To add a new harvesting type, follow these steps:
Add the proper folder in web/scripts/harvesting, maybe copying an already existing one.
Edit the harvesting.js file to include the new type (edit both constructor and init methods).
Add the proper folder in web/xsl/harvesting (again, it is easy to copy from an already existing one).
Edit the stylesheet web/xsl/harvesting/harvesting.xsl and add the new type
Add the transformation stylesheet in web/xsl/xml/harvesting. Its name must match the string used for the harvesting type.
Add the Java code in a package inside org.fao.geonet.kernel.harvest.harvester.
Add proper strings in web/geonetwork/loc/XX/xml/harvesting.xml.
Here follows a list of general notes to follow when adding a new harvesting type:
Every harvesting node (not type) must generate its UUID. This UUID is used to remove metadata when the harvesting node is removed and to check if a metadata (which has another UUID) has been already harvested by another node.
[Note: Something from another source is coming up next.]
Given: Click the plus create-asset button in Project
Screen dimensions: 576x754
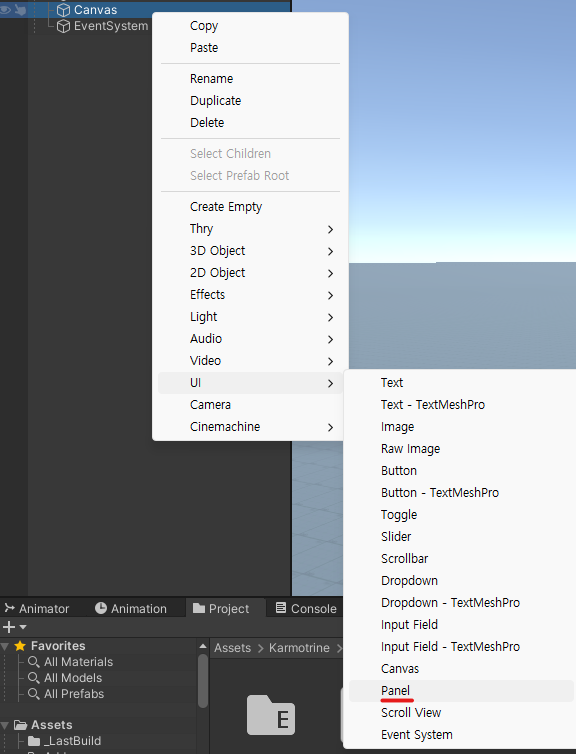Looking at the screenshot, I should point(9,627).
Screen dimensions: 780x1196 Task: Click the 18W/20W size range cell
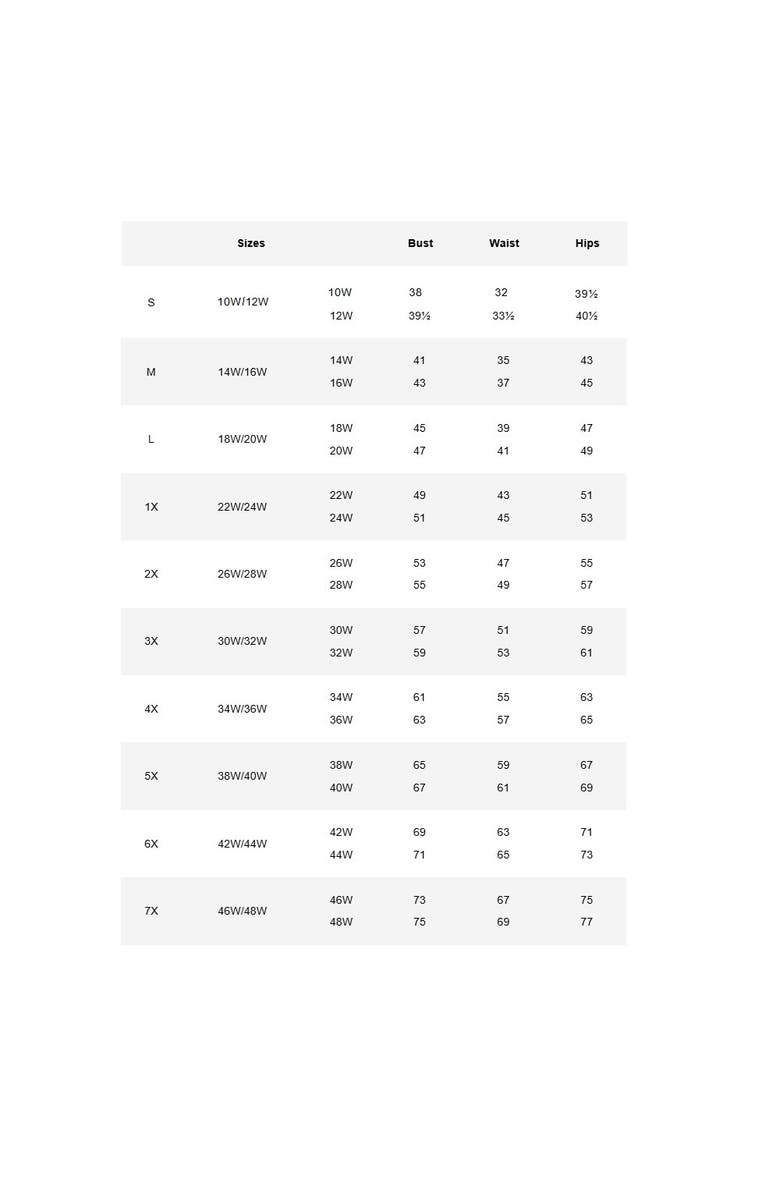[243, 439]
If a harvesting type supports multiple searches on a remote site, these must be done sequentially and results merged.
Every harvesting type must save in the folder images/logos a GIF image whose name is the node’s UUID. This image must be deleted when the harvesting node is removed. This is necessary to propagate harvesting information to other GeoNetwork nodes.
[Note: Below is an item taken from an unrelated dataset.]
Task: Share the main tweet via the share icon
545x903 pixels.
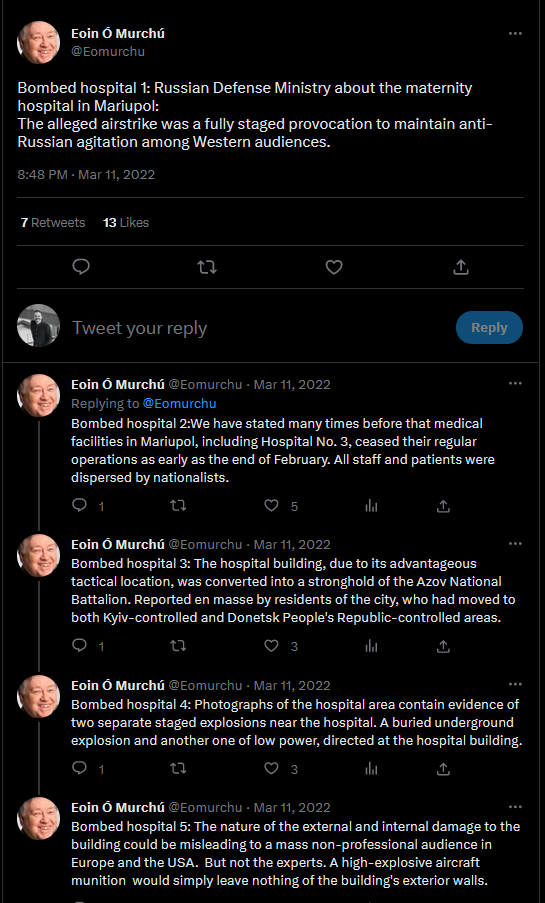Action: tap(461, 267)
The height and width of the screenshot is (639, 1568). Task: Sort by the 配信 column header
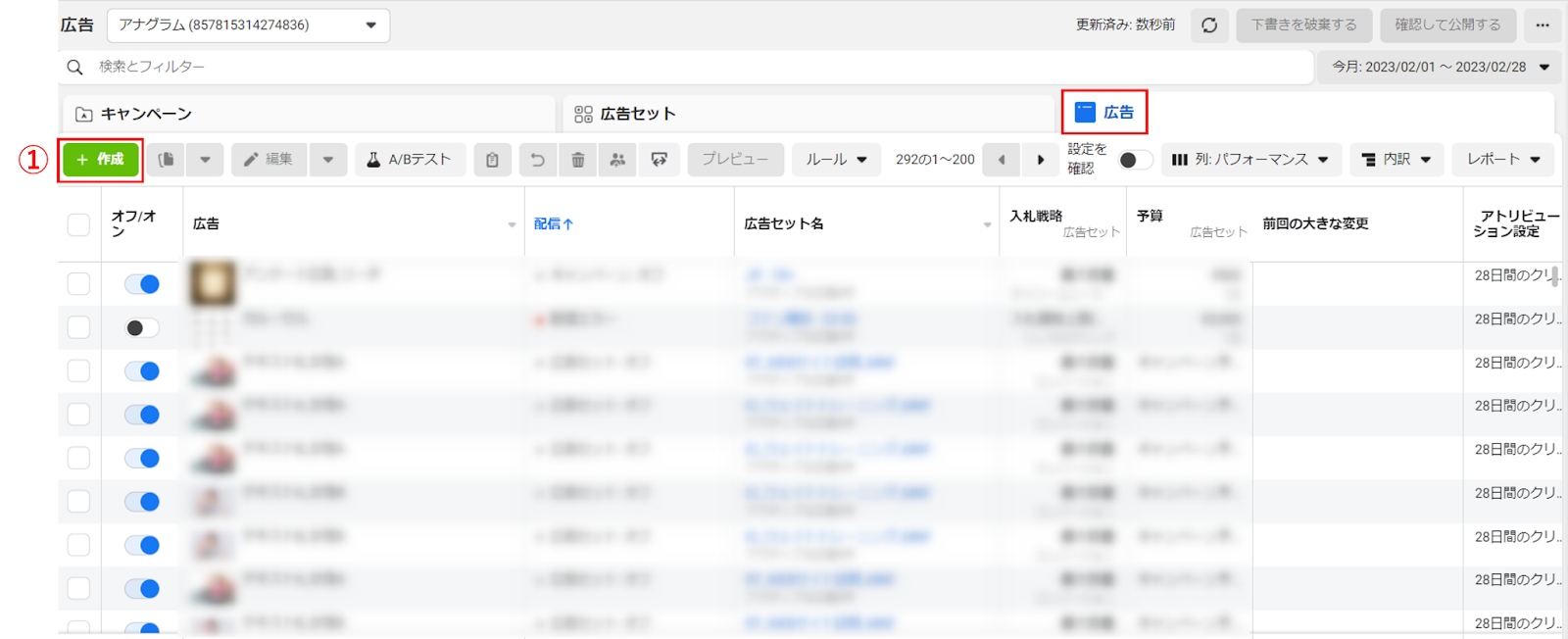tap(554, 224)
When a harvesting node is removed, all collected metadata must be removed too.
During harvesting, take in mind that a metadata could have been removed just after being added to the result list. In this case the metadata should be skipped and no exception raised.
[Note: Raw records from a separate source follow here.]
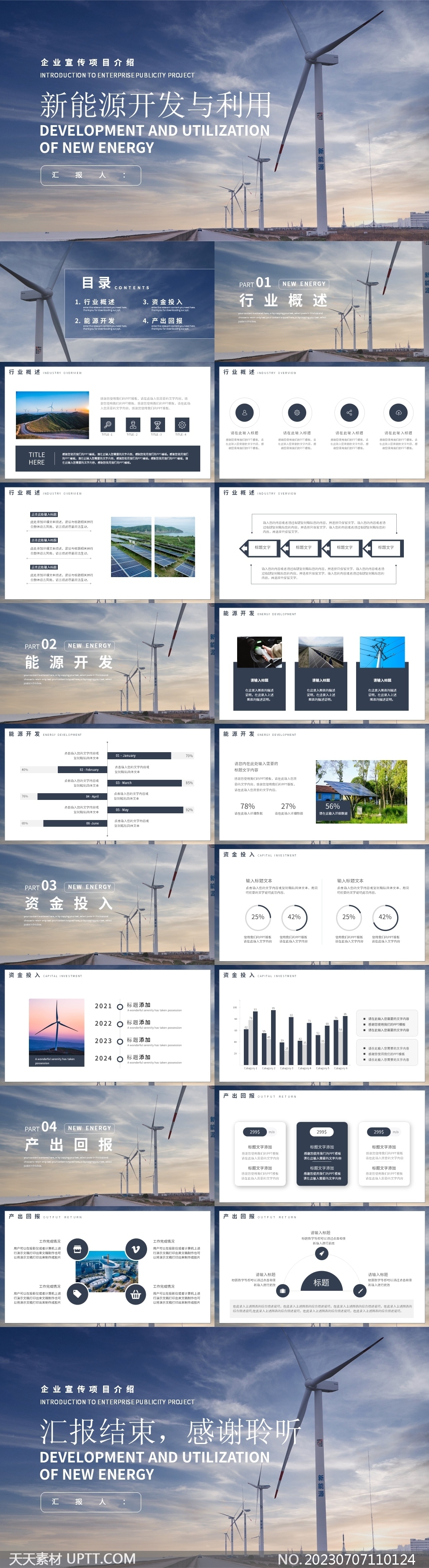429x1568 pixels.
Task: Click the storefront circle icon
Action: coord(77,1249)
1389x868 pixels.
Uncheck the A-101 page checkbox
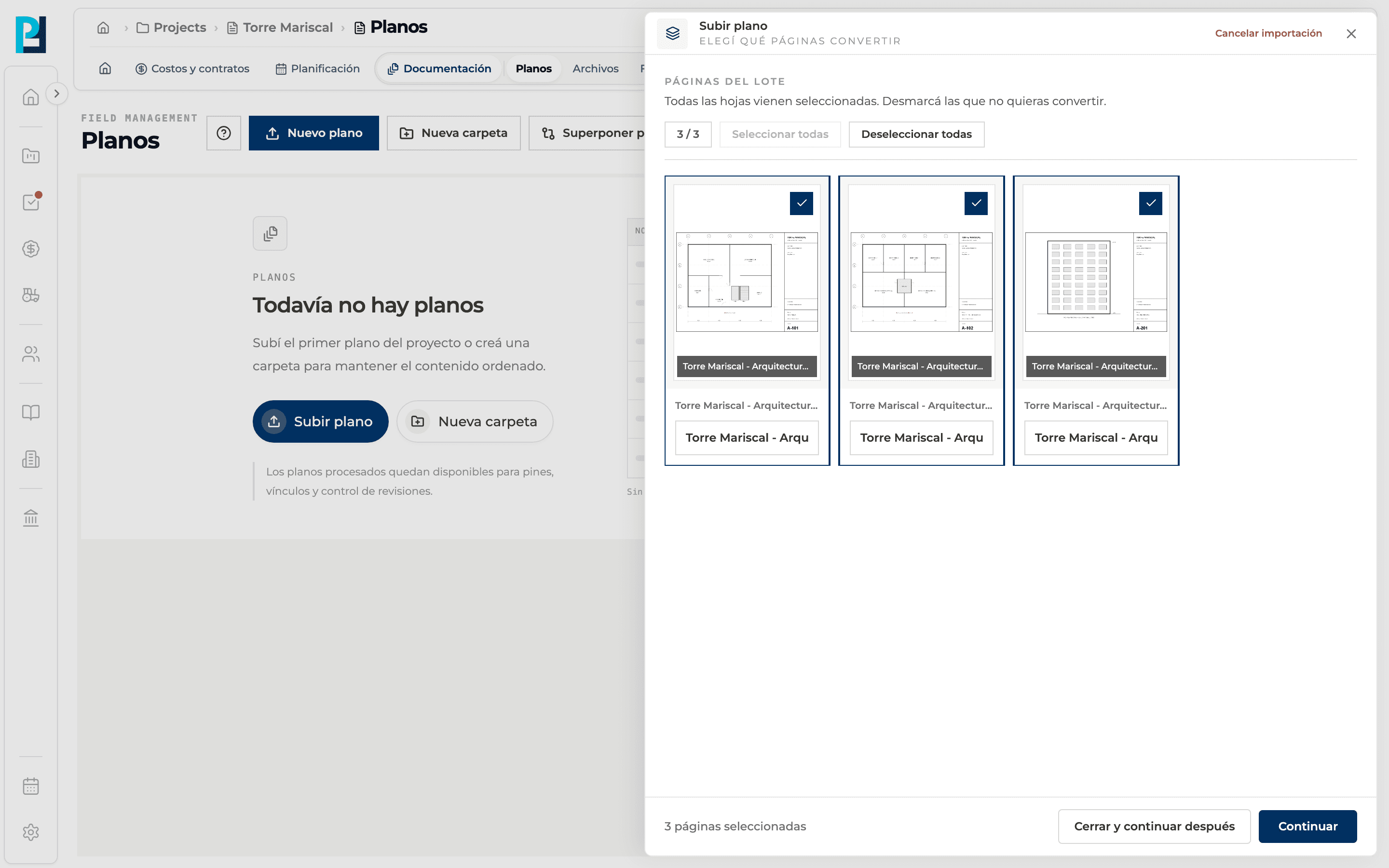click(x=801, y=203)
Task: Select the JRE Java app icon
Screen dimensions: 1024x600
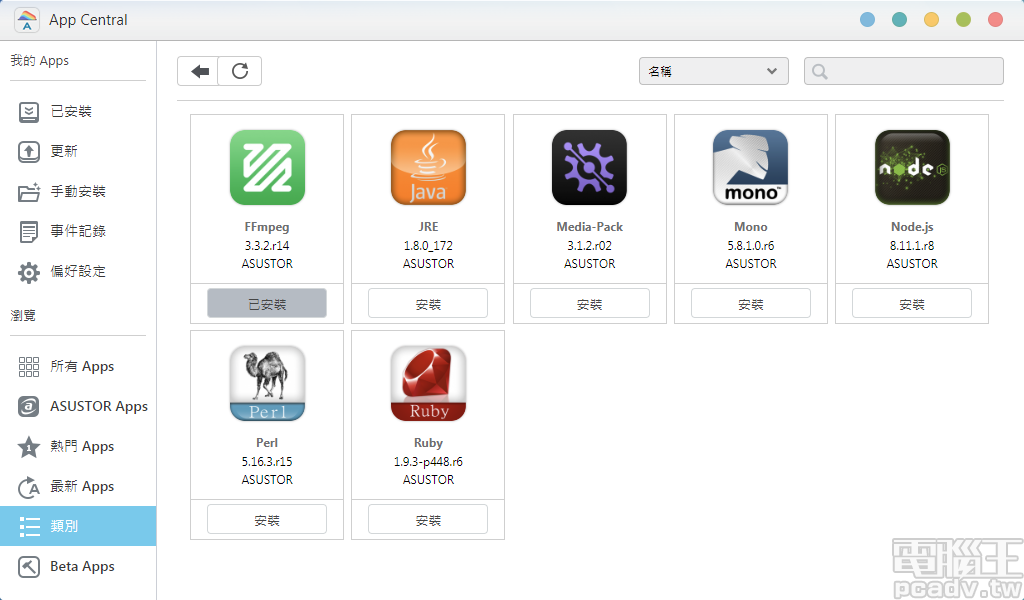Action: pyautogui.click(x=428, y=167)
The only settable privileges are: view, dynamic, featured. It does not make sense to use the others.
If a node raises an exception during harvesting, that node will be deactivated.
If a metadata already exists (its UUID exists) but belong to another node, it must not be updated even if it has been changed. This way the harvesting will not conflict with the other one. As a side effect, this prevent locally created metadata from being changed.
The harvesting engine does not store results on disk so they will get lost when the server will be restarted.
When some harvesting parameters are changed, the new harvesting type must use them during the next harvesting without requiring to reboot the server.